XPeng entend vendre plus d'un million de véhicules hors de Chine d'ici 2030 et s'attend à ce que son activité internationale génère à cette échéance plus de 70 % de ses bénéfices. Pour une entreprise qui n'était, il y a cinq ans, qu'un constructeur électrique tourné vers le marché chinois, c'est un renversement complet de l'origine des profits — et l'Europe en est le pivot.
L'Allemagne sert de banc d'essai
XPeng compte aujourd'hui environ 70 concessionnaires en Allemagne et veut atteindre 110 d'ici la fin de l'année. Beaucoup de ces partenaires distribuent aussi des marques premium allemandes, et le choix est délibéré : plutôt que d'ouvrir ses propres boutiques, XPeng s'achète une place dans le réseau de distribution existant et dans son infrastructure d'après-vente.
| Présence européenne de XPeng | Chiffre |
|---|---|
| Pays européens | 28 |
| Points de vente en Europe | 290 |
| Points de vente en Allemagne aujourd'hui | ~70 |
| Objectif Allemagne, fin 2026 | 110 |
| Nouveaux modèles à l'international en 2026 | au moins 4 |
L'objectif de court terme est plus concret que celui de 2030. Le président du conseil d'administration, He Xiaopeng, s'est fixé pour mission de doubler les ventes hors de Chine pour dépasser 90 000 unités en 2026 et de porter le chiffre d'affaires international à plus de 20 % du total, face à un objectif de 550 000 à 600 000 véhicules pour l'ensemble du groupe en 2026. Un million de voitures hors de Chine d'ici 2030 suppose donc une multiplication par dix environ du rythme d'exportation de cette année.
Le positionnement, c'est la technologie, pas le prix
XPeng n'aborde pas l'Europe avec la voiture la moins chère. Son argumentaire européen repose sur une technologie haut de gamme et intelligente, et l'entreprise se présente comme une société technologique qui développe des logiciels et construit, accessoirement, des voitures électriques autour d'eux. He Xiaopeng résume son ambition de cette façon : « La nouvelle révolution, c'est l'intelligence artificielle et la symbiose du robot et de l'automobile. »

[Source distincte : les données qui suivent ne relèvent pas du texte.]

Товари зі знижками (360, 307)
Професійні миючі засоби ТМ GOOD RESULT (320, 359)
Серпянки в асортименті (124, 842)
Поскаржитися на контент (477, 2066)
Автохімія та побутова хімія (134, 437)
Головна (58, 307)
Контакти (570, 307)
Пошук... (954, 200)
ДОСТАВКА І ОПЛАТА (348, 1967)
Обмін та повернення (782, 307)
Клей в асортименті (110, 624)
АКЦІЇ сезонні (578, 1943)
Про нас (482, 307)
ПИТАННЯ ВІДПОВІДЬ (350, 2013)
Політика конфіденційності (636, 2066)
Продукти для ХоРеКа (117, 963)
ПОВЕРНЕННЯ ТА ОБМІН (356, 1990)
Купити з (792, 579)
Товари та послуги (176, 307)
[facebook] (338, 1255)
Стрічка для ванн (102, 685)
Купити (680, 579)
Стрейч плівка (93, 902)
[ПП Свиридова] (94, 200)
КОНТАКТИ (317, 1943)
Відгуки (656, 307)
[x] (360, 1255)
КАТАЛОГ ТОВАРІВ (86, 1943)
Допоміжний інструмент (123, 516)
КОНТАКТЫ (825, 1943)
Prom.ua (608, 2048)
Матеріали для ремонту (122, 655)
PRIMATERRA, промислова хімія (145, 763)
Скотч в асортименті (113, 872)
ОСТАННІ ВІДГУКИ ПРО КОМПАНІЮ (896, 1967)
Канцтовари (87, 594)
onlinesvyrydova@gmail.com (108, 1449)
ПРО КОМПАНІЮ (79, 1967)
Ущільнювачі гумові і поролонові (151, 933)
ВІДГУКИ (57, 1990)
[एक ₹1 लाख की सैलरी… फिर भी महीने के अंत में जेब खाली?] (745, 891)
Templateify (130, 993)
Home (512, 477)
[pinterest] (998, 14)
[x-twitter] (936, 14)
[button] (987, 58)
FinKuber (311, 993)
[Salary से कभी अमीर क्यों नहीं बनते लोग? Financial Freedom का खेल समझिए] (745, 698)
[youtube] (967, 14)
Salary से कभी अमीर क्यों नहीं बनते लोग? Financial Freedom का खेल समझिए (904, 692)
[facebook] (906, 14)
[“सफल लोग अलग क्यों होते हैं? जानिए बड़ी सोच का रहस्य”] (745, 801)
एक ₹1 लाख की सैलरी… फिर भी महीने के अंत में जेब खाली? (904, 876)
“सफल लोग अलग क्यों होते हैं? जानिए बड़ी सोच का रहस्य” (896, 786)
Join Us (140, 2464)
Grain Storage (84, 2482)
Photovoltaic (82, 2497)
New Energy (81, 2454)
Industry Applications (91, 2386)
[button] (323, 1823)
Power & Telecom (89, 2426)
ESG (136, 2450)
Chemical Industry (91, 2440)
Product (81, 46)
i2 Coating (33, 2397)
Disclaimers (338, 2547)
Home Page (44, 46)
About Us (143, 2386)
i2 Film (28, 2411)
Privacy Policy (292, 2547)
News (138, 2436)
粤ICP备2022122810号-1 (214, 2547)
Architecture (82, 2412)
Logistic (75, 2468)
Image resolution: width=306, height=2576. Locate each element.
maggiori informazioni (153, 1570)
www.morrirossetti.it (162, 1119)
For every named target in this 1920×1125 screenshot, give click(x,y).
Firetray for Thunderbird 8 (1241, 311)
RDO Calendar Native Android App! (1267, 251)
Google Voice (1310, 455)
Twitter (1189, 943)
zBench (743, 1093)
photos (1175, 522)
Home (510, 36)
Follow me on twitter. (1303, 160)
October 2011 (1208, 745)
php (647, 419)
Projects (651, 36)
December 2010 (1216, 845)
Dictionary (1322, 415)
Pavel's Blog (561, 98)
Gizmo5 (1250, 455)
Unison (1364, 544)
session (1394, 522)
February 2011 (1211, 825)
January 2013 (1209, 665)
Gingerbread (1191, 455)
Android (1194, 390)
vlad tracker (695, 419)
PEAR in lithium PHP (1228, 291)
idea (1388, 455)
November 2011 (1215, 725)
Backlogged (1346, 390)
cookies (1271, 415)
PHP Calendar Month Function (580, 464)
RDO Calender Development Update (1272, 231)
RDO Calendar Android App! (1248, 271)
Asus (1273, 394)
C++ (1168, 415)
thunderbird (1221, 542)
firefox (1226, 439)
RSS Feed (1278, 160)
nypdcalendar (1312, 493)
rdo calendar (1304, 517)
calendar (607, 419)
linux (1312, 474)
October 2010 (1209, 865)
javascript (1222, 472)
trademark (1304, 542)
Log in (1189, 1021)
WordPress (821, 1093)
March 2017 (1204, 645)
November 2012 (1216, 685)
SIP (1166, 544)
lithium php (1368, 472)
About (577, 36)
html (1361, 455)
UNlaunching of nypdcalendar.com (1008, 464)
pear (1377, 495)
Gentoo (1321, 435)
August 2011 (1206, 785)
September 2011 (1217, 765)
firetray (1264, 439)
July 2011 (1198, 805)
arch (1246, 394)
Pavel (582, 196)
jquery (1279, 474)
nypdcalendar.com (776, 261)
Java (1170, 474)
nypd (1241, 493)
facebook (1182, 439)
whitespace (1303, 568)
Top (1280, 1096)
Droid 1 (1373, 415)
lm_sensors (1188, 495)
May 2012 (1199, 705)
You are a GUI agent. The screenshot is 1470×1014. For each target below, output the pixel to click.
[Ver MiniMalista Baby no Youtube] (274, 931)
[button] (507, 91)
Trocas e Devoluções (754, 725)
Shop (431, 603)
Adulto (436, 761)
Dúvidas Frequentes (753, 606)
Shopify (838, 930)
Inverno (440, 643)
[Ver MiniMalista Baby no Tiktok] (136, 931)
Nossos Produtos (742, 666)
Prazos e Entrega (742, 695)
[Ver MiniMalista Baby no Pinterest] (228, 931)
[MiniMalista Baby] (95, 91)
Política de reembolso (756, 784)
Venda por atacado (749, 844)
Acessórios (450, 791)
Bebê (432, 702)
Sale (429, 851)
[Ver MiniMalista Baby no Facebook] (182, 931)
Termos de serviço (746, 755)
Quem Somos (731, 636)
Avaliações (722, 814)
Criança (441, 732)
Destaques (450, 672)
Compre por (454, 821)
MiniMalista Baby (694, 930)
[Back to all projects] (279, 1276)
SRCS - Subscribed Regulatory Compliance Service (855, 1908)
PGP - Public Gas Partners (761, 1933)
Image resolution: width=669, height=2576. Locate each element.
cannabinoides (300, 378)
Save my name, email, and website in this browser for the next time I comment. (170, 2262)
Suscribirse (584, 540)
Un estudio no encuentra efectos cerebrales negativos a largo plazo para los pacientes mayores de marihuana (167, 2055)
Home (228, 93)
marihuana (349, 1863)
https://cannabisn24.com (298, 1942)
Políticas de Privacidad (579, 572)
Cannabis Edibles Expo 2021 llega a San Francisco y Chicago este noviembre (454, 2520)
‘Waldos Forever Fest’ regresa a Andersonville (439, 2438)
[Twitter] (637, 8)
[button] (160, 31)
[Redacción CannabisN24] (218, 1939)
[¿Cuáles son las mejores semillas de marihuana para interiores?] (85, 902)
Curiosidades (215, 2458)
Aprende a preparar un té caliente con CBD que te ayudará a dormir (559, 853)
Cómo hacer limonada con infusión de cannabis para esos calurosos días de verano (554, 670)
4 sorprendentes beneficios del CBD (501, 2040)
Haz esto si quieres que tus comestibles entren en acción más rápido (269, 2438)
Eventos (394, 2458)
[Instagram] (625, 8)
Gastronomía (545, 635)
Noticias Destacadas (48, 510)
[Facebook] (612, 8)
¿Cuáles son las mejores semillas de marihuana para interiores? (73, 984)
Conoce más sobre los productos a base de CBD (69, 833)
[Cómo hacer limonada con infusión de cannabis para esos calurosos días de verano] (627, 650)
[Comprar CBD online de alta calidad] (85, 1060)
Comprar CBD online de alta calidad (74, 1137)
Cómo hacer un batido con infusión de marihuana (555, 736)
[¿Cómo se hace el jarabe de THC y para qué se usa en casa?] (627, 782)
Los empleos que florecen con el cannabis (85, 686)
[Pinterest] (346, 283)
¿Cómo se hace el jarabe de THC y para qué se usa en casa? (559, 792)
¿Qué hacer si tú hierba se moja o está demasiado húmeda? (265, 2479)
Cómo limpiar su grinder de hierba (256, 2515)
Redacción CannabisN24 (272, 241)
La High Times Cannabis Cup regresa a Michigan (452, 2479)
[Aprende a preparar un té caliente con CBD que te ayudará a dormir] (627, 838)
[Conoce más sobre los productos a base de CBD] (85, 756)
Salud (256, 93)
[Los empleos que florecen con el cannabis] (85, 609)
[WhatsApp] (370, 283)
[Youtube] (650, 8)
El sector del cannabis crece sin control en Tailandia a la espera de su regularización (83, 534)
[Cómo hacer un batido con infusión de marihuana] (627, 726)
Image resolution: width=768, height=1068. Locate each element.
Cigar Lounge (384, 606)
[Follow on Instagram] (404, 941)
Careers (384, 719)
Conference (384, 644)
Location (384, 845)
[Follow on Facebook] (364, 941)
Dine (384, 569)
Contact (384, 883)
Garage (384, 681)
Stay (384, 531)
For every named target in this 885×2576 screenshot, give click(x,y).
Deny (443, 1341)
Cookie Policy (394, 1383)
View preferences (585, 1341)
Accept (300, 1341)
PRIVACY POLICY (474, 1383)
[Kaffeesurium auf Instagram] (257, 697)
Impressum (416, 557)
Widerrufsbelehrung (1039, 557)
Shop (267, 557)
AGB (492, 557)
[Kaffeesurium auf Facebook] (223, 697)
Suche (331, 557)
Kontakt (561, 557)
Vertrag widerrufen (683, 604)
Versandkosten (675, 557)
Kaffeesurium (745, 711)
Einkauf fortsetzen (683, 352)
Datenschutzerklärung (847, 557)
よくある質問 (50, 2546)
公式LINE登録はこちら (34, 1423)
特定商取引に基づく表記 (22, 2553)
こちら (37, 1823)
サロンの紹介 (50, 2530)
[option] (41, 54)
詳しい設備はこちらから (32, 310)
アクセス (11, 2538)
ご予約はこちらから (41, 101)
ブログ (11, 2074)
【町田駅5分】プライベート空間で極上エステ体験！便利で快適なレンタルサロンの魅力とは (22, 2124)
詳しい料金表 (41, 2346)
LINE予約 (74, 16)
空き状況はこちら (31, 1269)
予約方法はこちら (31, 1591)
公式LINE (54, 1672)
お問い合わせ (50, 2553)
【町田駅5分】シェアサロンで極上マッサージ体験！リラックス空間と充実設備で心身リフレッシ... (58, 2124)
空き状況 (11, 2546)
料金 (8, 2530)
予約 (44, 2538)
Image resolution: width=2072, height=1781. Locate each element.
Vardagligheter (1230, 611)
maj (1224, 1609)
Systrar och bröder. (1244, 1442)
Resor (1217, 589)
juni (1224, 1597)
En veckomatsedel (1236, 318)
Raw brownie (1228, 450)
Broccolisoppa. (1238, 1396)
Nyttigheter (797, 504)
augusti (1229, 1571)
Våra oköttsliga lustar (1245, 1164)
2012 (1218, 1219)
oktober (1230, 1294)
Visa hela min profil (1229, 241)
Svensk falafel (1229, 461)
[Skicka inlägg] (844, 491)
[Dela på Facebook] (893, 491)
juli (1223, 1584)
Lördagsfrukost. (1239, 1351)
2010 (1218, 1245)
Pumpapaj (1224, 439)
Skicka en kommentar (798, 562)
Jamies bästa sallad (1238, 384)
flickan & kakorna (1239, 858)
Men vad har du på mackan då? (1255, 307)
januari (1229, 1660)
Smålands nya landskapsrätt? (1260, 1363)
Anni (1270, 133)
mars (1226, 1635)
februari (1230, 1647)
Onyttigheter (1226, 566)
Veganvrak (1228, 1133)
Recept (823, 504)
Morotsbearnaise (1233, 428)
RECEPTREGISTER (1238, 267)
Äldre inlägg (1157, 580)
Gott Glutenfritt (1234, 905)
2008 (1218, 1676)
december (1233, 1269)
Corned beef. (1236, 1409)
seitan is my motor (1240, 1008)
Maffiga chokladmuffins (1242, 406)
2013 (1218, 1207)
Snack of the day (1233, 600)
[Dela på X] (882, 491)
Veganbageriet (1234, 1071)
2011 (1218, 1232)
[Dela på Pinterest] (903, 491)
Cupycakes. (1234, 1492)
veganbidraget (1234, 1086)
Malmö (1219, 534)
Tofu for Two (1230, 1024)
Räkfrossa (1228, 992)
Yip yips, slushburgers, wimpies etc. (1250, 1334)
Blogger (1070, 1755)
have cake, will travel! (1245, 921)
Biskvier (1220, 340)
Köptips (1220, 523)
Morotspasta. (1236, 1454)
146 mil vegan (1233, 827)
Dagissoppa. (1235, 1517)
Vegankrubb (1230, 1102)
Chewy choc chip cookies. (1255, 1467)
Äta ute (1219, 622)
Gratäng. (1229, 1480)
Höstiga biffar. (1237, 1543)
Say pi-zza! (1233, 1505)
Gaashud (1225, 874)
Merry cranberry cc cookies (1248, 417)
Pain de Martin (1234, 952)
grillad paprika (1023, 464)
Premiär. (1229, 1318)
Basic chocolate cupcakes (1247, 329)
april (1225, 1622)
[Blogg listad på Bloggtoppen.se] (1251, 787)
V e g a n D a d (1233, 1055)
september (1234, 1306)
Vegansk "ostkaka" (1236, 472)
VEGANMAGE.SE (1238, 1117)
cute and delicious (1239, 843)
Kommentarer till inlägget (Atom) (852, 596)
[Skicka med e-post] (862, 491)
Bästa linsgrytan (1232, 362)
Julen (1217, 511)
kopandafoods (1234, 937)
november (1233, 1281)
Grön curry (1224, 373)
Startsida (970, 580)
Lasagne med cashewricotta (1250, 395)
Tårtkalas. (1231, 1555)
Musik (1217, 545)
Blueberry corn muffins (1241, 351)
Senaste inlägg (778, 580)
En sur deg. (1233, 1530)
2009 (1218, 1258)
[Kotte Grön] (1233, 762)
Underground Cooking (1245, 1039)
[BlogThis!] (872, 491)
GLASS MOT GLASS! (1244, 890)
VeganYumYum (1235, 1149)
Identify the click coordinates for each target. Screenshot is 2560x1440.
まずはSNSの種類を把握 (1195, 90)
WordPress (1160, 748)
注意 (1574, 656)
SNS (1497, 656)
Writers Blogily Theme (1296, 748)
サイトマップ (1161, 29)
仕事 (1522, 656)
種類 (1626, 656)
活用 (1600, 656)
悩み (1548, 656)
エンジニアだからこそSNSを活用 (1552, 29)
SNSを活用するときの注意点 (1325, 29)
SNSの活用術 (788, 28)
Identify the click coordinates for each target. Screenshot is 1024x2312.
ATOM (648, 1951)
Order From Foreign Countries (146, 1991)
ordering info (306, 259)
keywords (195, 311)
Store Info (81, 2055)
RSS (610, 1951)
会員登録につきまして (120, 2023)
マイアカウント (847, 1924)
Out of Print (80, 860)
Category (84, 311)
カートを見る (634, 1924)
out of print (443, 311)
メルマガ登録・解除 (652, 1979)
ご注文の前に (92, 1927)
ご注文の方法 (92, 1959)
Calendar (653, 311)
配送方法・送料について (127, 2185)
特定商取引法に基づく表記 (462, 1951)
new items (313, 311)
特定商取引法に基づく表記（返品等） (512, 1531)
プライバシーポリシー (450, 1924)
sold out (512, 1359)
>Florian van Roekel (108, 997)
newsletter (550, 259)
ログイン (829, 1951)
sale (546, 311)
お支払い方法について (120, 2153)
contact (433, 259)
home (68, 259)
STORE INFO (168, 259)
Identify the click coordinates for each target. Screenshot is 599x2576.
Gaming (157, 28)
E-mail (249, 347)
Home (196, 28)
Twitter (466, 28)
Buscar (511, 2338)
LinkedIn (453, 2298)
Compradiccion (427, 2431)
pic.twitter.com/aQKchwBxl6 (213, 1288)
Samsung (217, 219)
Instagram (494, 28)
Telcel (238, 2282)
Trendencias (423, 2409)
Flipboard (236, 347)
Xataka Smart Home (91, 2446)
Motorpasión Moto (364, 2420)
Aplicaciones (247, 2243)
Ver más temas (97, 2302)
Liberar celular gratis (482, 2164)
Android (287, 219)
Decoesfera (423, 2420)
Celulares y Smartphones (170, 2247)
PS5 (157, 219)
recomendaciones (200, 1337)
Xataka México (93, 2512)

Ce n'est pas seulement du marketing. XPeng a signé avec Volkswagen le premier client externe de son logiciel de conduite VLA 2.0 — un constructeur électrique chinois qui vend sa pile logicielle de conduite autonome à un acteur historique allemand, ce qui inverse le sens habituel du transfert de technologie. Le plan à plus long terme de l'entreprise prévoit des fonctions de niveau SAE Level 4 et Level 5 en Europe, ce qui dépendra d'une homologation européenne et pas seulement de la maîtrise technique de XPeng.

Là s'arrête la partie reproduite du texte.